Let $g:U \subset {\mathbb R}^n \rightarrow V \subset {\mathbb R}^n$ a diffeomorphism. Is the restriction of $g$ to any subset of $U$ still a diffeomorphism onto its image?
I think that it is still a diffeomorphism, because it should be a differentiable function by the definition. But it is a bit strange if the subset of $U$ is for exemple a single point.
The restriction to any open subset $M \subset U$ is still a diffeo onto the image $g(M) \subset U$, as you should be able to see from the definition.
More generally, if the subset $M$, when equipped with the topology and differentiable structure induced from $\mathbb{R}$, is a differentiable manifold, then $g: M \to g(M)$ will be a diffeo.
For weirder subsets it may not make sense to talk about diffeos, since these are basically only defined on differential manifolds.

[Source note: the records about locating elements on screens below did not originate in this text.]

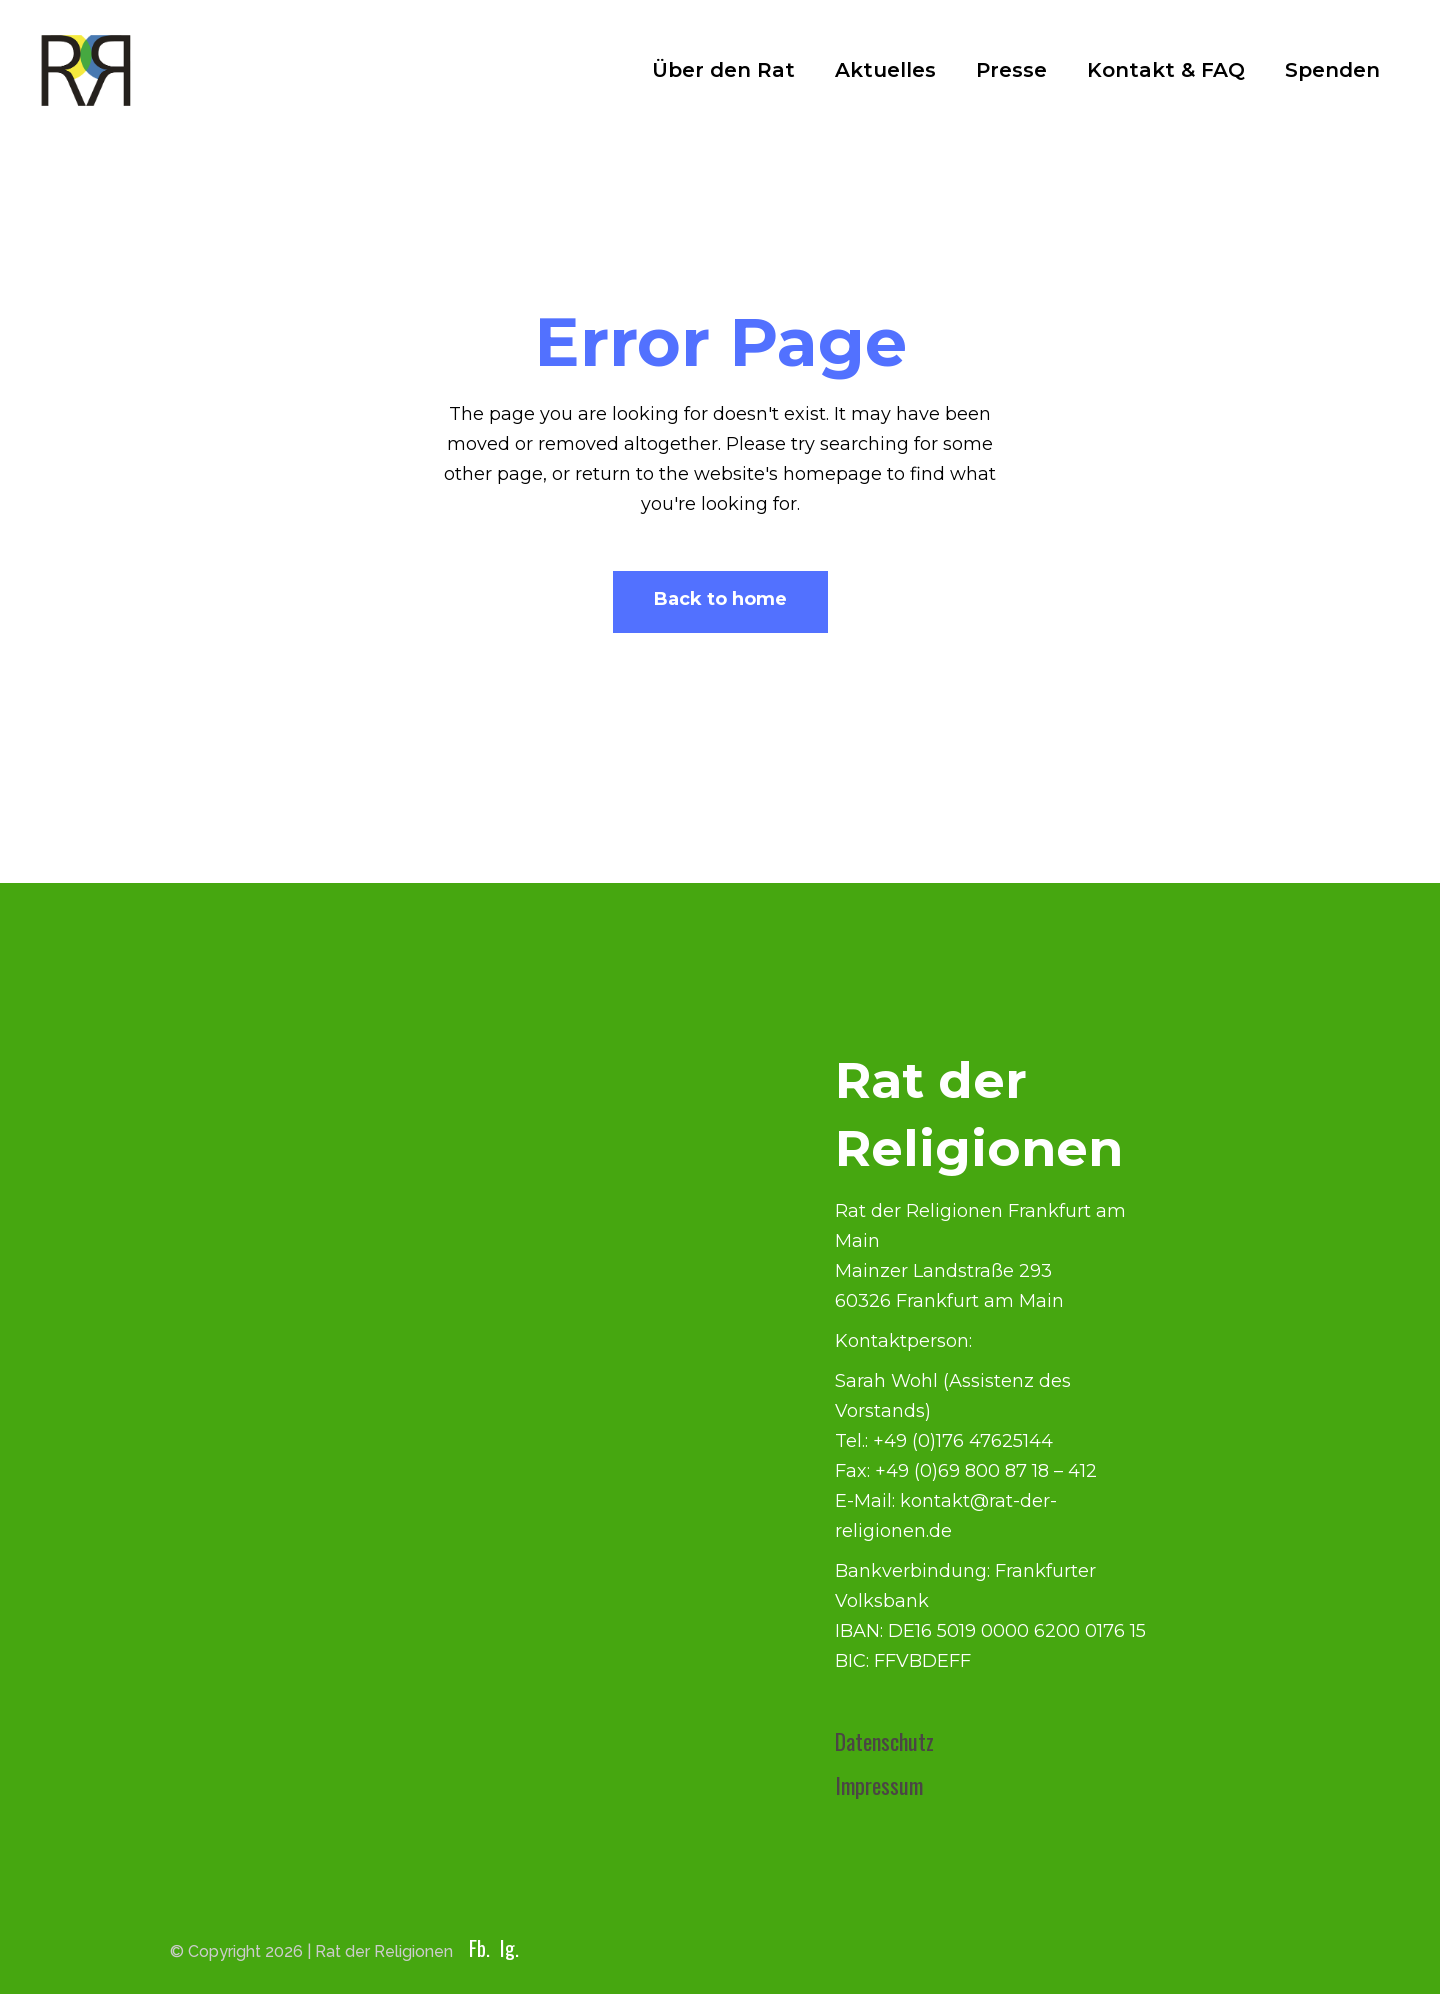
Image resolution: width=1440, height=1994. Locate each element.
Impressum (879, 1785)
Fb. (479, 1948)
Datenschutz (884, 1741)
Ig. (509, 1948)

For instance, if $g$ is originally a diffeo from $\mathbb{R}^2$ onto itself and you consider the subset $M$ to be two intersecting lines, it makes no sense to talk about diffeos on $M$, because it has no differentiable structure of its own (one can not define a chart around the intersection point).
Of course, in the situation you describe it will always be possible to extend $g\rvert_M$ to a diffeo on a larger space, so the function $g\rvert_M$ will have nice properties, but it may itself not be a diffeo because of technical reasons, as exemplified above.
In general, we define derivatives on opens sets. We do so, to make possible "approach any point from any direction". The only exceptions to this that I know is the $\mathbb R$, where you can define one-sided derivatives and directional derivatives. But they both are something a bit different from regular derivatives.
Diffeomorphism in its definition states that it is differentiable in every point of its domain. This implies that such domain must be an open set.
You can definitely restrict your domain to any open non-empty subset and obtain diffeomorphism. But restricting to arbitrary set gives you for sure only homeomorphism.